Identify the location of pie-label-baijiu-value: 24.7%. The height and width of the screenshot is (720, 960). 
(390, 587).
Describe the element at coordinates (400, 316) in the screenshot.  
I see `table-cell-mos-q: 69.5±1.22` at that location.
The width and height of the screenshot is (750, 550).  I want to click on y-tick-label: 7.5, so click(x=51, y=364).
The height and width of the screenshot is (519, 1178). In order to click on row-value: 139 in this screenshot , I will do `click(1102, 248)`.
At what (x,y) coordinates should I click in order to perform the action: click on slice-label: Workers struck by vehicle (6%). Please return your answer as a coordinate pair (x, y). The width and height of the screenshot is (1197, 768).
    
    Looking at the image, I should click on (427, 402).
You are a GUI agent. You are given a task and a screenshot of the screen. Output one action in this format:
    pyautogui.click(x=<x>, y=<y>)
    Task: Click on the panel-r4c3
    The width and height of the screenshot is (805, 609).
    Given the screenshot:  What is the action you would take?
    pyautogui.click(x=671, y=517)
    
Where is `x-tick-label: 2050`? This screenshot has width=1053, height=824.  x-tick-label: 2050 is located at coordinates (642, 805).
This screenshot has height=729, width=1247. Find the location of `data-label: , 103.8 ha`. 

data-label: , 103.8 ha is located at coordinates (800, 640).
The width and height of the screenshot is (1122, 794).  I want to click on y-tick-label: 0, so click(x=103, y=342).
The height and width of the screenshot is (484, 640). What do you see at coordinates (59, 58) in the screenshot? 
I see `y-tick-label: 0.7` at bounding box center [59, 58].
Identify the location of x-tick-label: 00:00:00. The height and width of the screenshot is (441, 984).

----

**TO-DO ITEM:**
Count the lines in the data above that contain the string "order", treating uppercase and lowercase letters as different. Reply with the number alone.

**YOUR SOLUTION:**
2